Can we produce 2^64? If the starting number is 0x5555555555555555 , it's odd number, next number is then 3n+1, which is 0xFFFFFFFFFFFFFFFF + 1 = 0 . Theoretically in undefined state of algorithm, but the optimized answer of johnfound will recover by exiting on ZF=1. The cmp rax,1 of Peter Cordes will end in infinite loop (QED variant 1, "cheapo" through undefined 0 number).

How about some more complex number, which will create cycle without 0 ? Frankly, I'm not sure, my Math theory is too hazy to get any serious idea, how to deal with it in serious way. But intuitively I would say the series will converge to 1 for every number : 0 < number, as the 3n+1 formula will slowly turn every non-2 prime factor of original number (or intermediate) into some power of 2, sooner or later. So we don't need to worry about infinite loop for original series, only overflow can hamper us.

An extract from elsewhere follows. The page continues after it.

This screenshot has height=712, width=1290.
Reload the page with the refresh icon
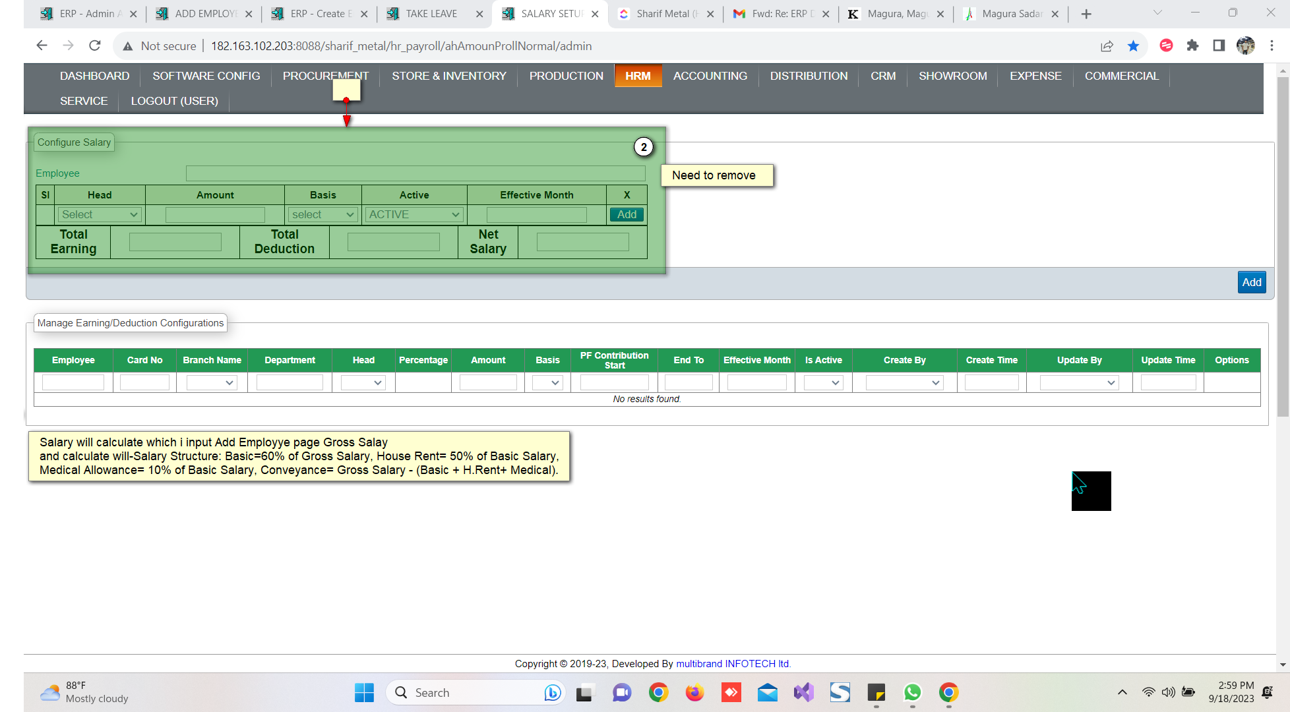(x=95, y=45)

So I just put few numbers into sheet and took a look on 8 bit truncated numbers.

There are three values overflowing to 0 : 227 , 170 and 85 ( 85 going directly to 0 , other two progressing toward 85 ).

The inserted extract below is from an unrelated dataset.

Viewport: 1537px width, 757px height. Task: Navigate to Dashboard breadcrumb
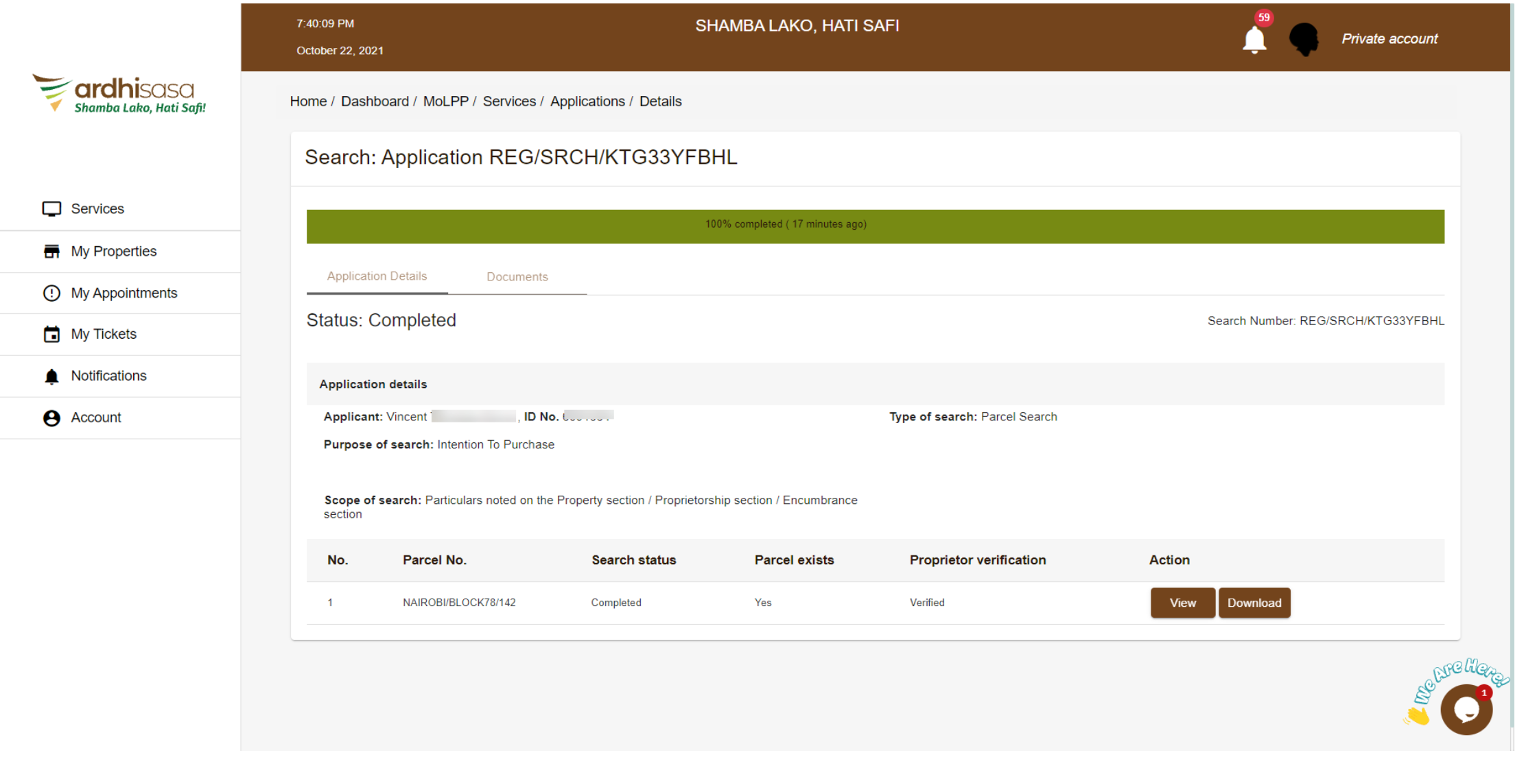[375, 101]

But there's no value creating cyclic overflow seed.

Funnily enough I did a check, which is the first number to suffer from 8 bit truncation, and already 27 is affected! It does reach value 9232 in proper non-truncated series (first truncated value is 322 in 12th step), and the maximum value reached for any of the 2-255 input numbers in non-truncated way is 13120 (for the 255 itself), maximum number of steps to converge to 1 is about 128 (+-2, not sure if "1" is to count, etc...).

Interestingly enough (for me) the number 9232 is maximum for many other source numbers, what's so special about it? :-O 9232 = 0x2410 ... hmmm.. no idea.

Unfortunately I can't get any deep grasp of this series, why does it converge and what are the implications of truncating them to k bits, but with cmp number,1 terminating condition it's certainly possible to put the algorithm into infinite loop with particular input value ending as 0 after truncation.

But the value 27 overflowing for 8 bit case is sort of alerting, this looks like if you count the number of steps to reach value 1 , you will get wrong result for majority of numbers from the total k-bit set of integers. For the 8 bit integers the 146 numbers out of 256 have affected series by truncation (some of them may still hit the correct number of steps by accident maybe, I'm too lazy to check).